| Task instructions |
Skip the pictures. Transcribe the rest of the data below without changing a word.

| Recorded information |
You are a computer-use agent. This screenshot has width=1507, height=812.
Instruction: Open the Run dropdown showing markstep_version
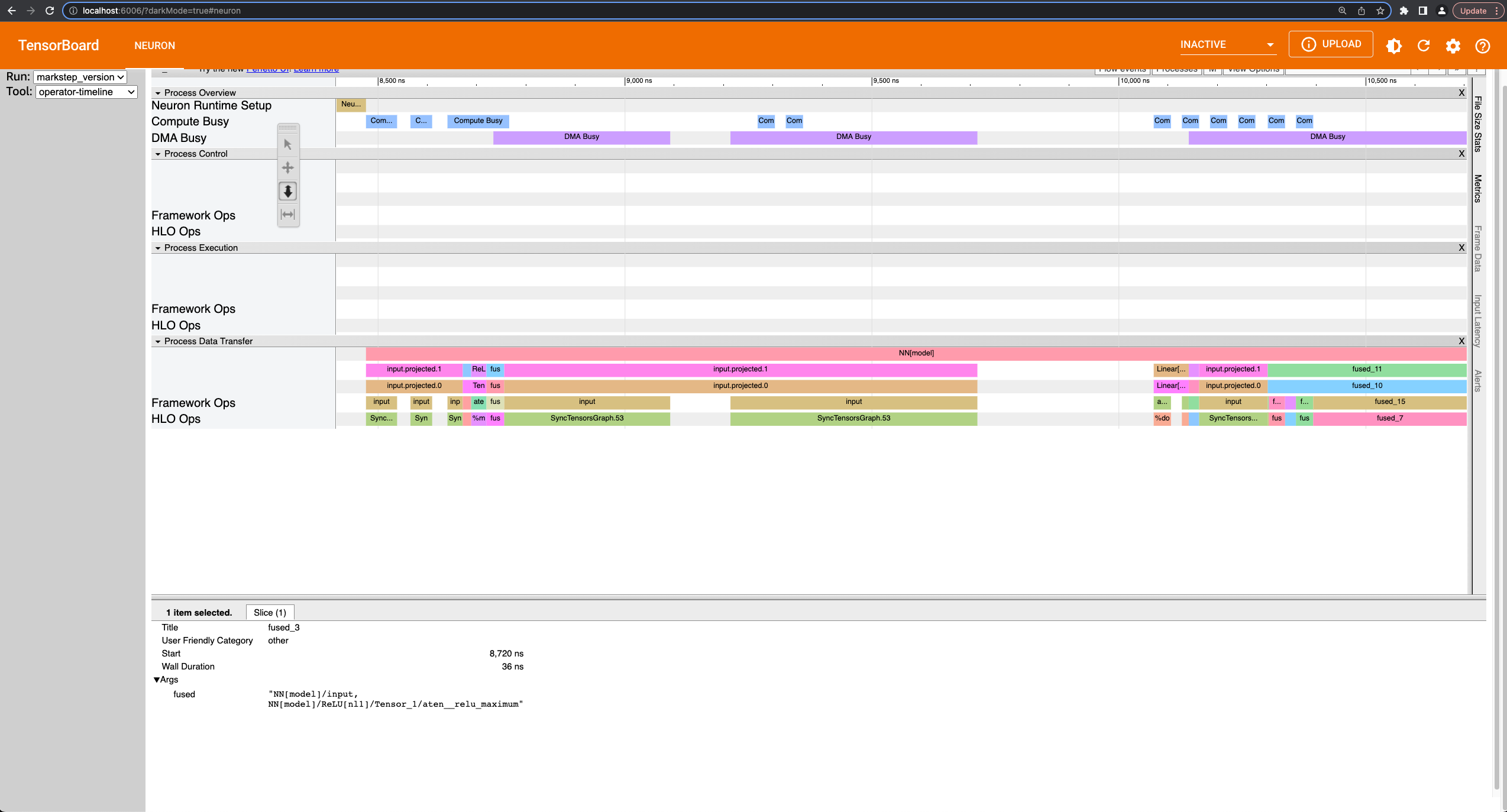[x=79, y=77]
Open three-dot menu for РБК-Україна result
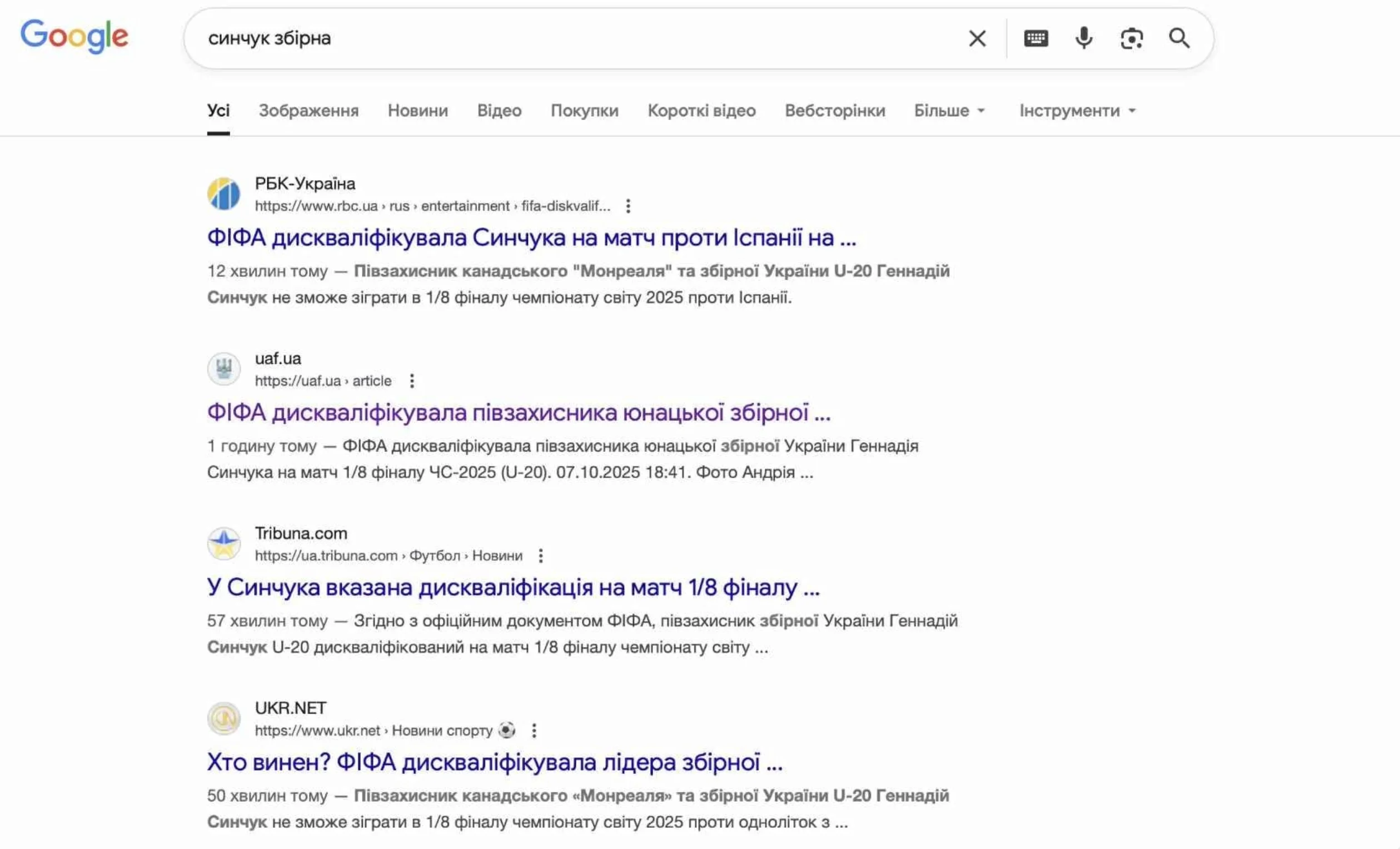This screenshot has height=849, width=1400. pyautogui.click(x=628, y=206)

| Task result |
You are a computer-use agent. This screenshot has width=1507, height=812.
Instruction: Open the Run dropdown showing markstep_version
[x=79, y=77]
Open three-dot menu for РБК-Україна result
This screenshot has height=849, width=1400. pyautogui.click(x=628, y=206)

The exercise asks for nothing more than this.